→ **TASK REQUIREMENTS**
1. Copy the conversation-topics passage word for word, from "Ditch the age-old" through "immediate and impactful.", inclusive.
2. Per the conversation-topics passage, why can talking about nearby happenings be more exciting than world news?

→ **PASSAGE PROVIDED**
================

Discovering each other’s passions and hobbies is a great conversation topic. You learn more about the other person, and you will find areas of commonality. We, humans, love talking about things we are passionate about.
You don’t necessarily have to talk about current passions or hobbies either – reminiscing about passions from the past works too and paints a picture of the person you are.
- What do you like doing when you don’t work?
- Did you have any hobbies when you were a kid?
- Is [job] your passion or what do you like doing the most?
2. Ask what city they are from to open up interesting conversation topics
I LOVE asking people what city or area of town they are originally from. It’s a great question to ask because it can lead the conversation to so many different places.
Some great follow up questions are:
- What’s the biggest difference between that place and here?
- What brought about the move?
- What do you like most about [place]?
Learning about another person’s home can become an extremely personal experience. It’s a great way to get to know someone.
Read more here: Interesting small talk topics and conversation starters.
3. Role models
Who a person finds interesting or admirable says a lot about them. It can tell you what drives them, what values they have and what they would like to pursue. I like to ask people what role models they have if we are on the topic of celebrities, thought leaders, influencers or anyone who’s big in any industry.
Ditch the age-old question “If you could have dinner with any 5 people dead or alive” if you just met someone (But works great for people you already know).
An example could be “I think Elon Musk is so inspiring. Do you have someone that inspires you?”
4. Popular events
Ask people about what music, culture, or arts festivals they like. Ask if they’ve seen The Oscars, upcoming shows, workshops, or lectures that they have enjoyed recently.
Talking about popular events can also create a reason to meet up again if you decide to go to an event together.
5. Local news
Anything interesting that might be happening on a local level is fair game here, be it the entire city, or as local as, say, your university or your local neighborhood. Talking about happenings that are close by can often be more exciting compared to world news because it feels more immediate and impactful.
I usually ask “Did you hear about [insert event]?” And then I let the conversation linger about that event or other related events.
Vacations are GREAT to talk about because we can both ask where people have been and where they WANT to go.
Here’s the trick I use to get into the topic in a natural way.
“So how are things at work, will you be having any vacation soon?”
You can use that question basically at any time during small talk. They’ll respond either “No, I won’t have a vacation in a while” or “Yeah, I’m going to this and that place soon”.
You can now talk about vacations:
- “Where are you going?”
- “What do you like the most about that place?”
- “Have you been there before?”
And in between those questions, you can share your own vacation experiences.
7. Interesting things to talk about in your surroundings
Talking about your immediate surroundings can be done both when you’re talking to someone you’re acquainted with, as well as with a perfect stranger. We are, after all, in the same space.
Look around you. Can you see anything that would be interesting to talk about?
If I look around the room I sit in right now, I come up with several topics:
- “I like those plants over there. Are you interested in plants?”
- “That’s a lot of management books. Do you like to read?”
- “Nice to have a wall-mounted AC unit instead of a window unit. What’s that like at your place?”
8. Food preferences
You don’t have to be a connoisseur to discuss your preferences or the strangest/best things you’ve eaten. Everyone eats. Food is one of those things that has the power to connect even seemingly very different people.

================

[Data entries]
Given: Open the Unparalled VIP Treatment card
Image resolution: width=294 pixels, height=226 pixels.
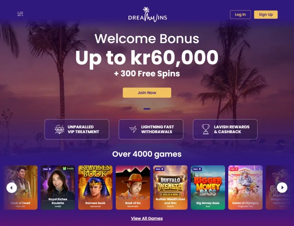Looking at the screenshot, I should click(x=77, y=129).
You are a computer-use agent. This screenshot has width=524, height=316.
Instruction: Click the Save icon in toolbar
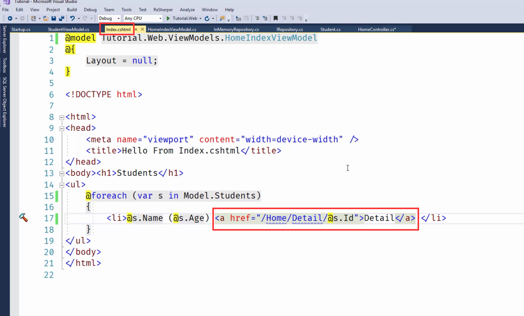pyautogui.click(x=54, y=18)
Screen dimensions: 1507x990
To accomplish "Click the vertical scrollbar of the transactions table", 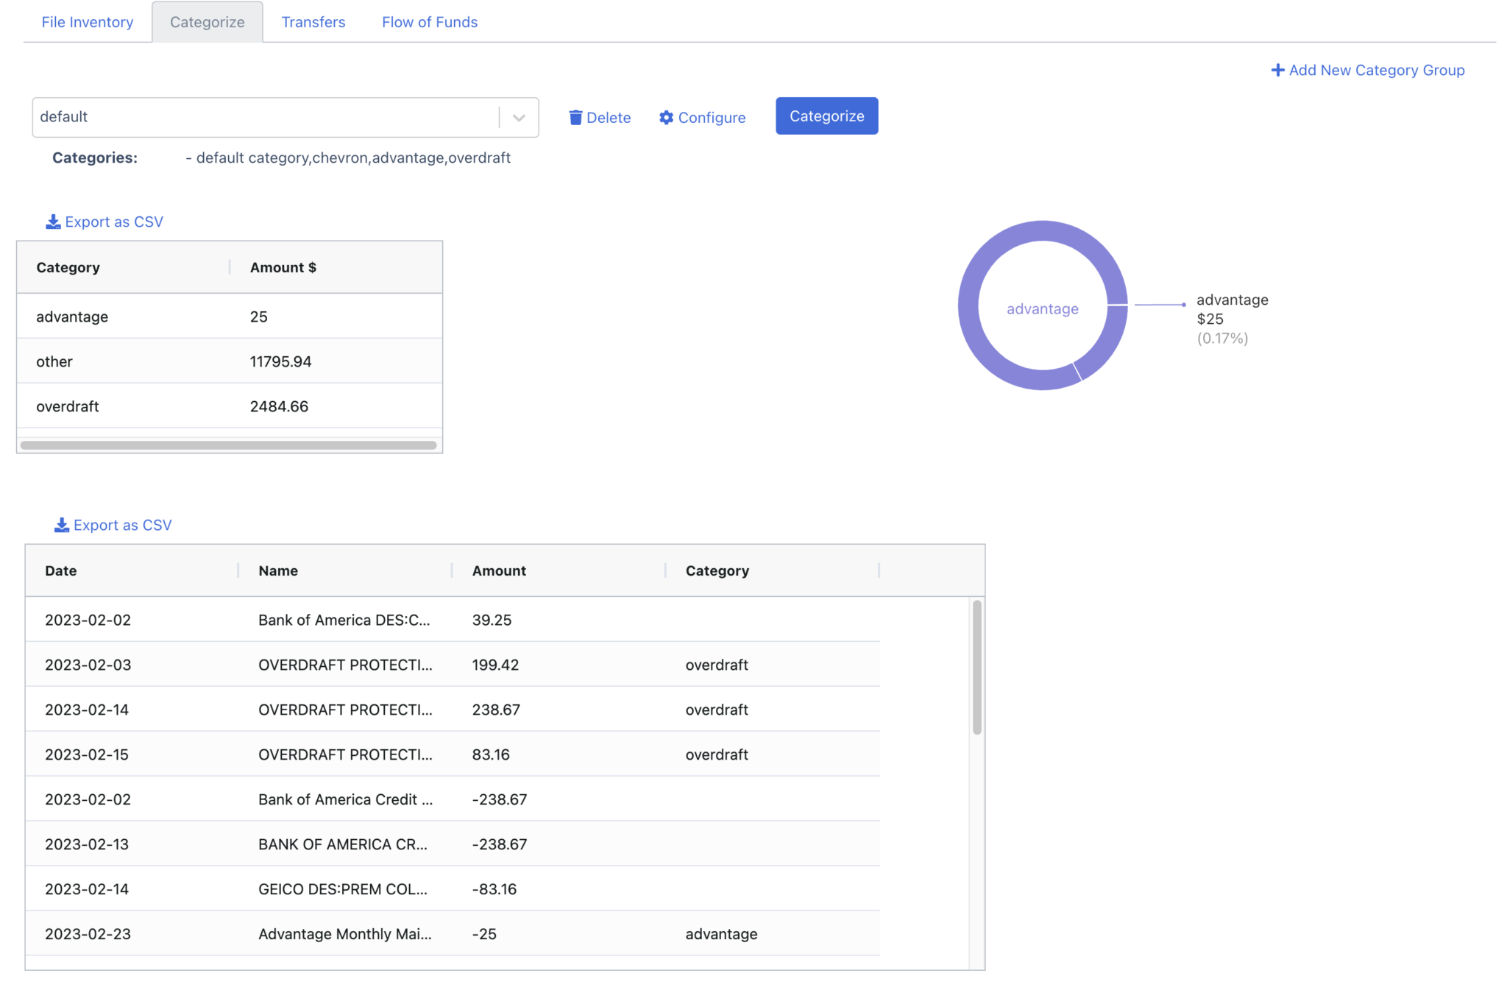I will (x=975, y=662).
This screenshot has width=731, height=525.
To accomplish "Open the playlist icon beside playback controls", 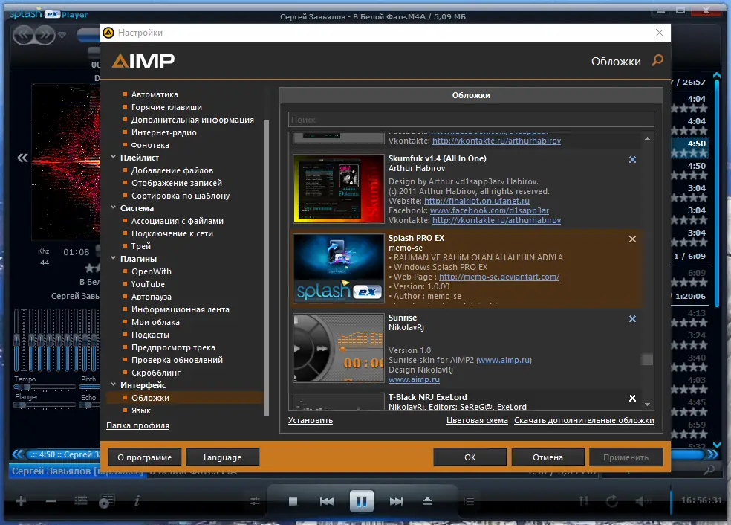I will (470, 500).
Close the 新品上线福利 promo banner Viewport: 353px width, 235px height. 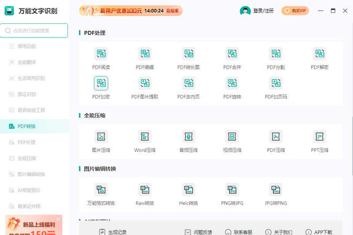58,219
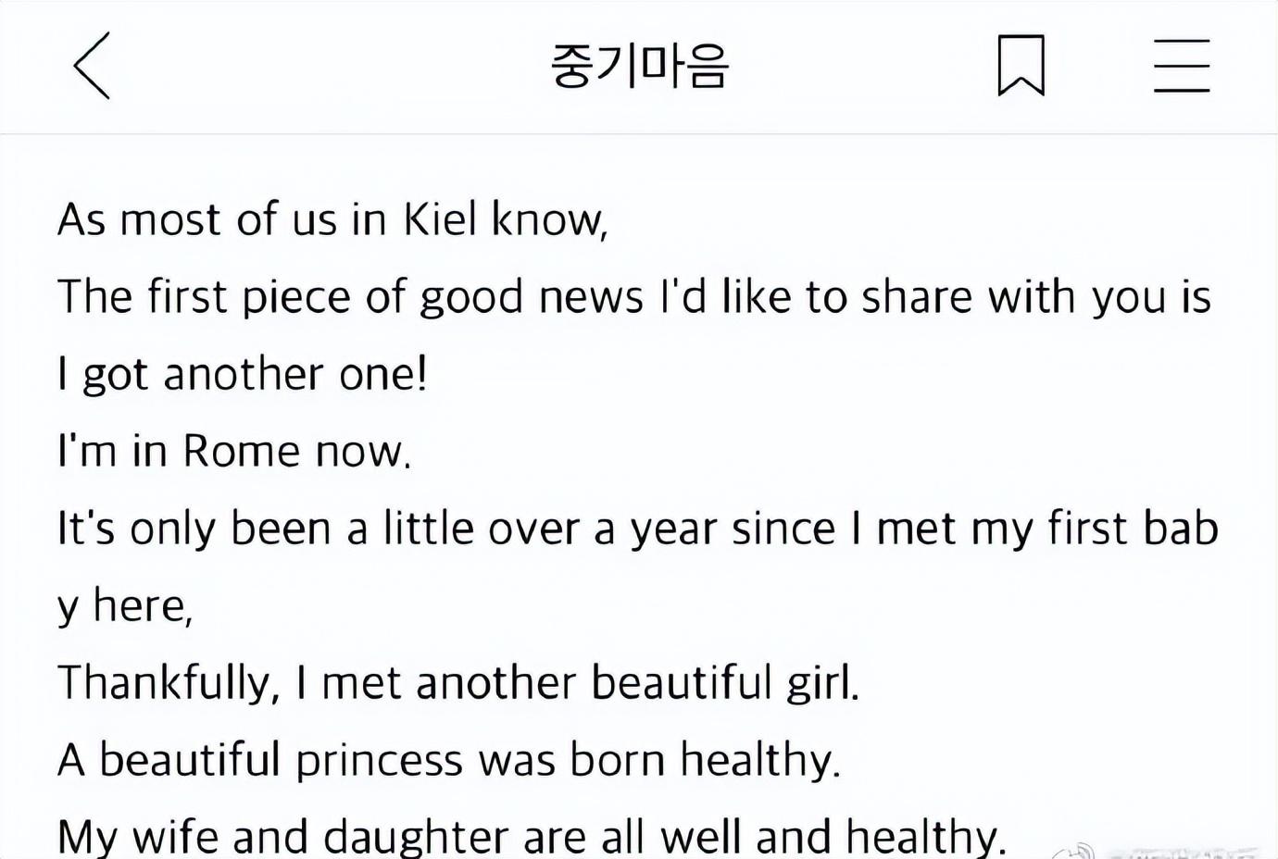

================

→ **ANSWERS TO EACH TASK**
1.
Ditch the age-old question “If you could have dinner with any 5 people dead or alive” if you just met someone (But works great for people you already know).
An example could be “I think Elon Musk is so inspiring. Do you have someone that inspires you?”
4. Popular events
Ask people about what music, culture, or arts festivals they like. Ask if they’ve seen The Oscars, upcoming shows, workshops, or lectures that they have enjoyed recently.
Talking about popular events can also create a reason to meet up again if you decide to go to an event together.
5. Local news
Anything interesting that might be happening on a local level is fair game here, be it the entire city, or as local as, say, your university or your local neighborhood. Talking about happenings that are close by can often be more exciting compared to world news because it feels more immediate and impactful.

2. It feels more immediate and impactful.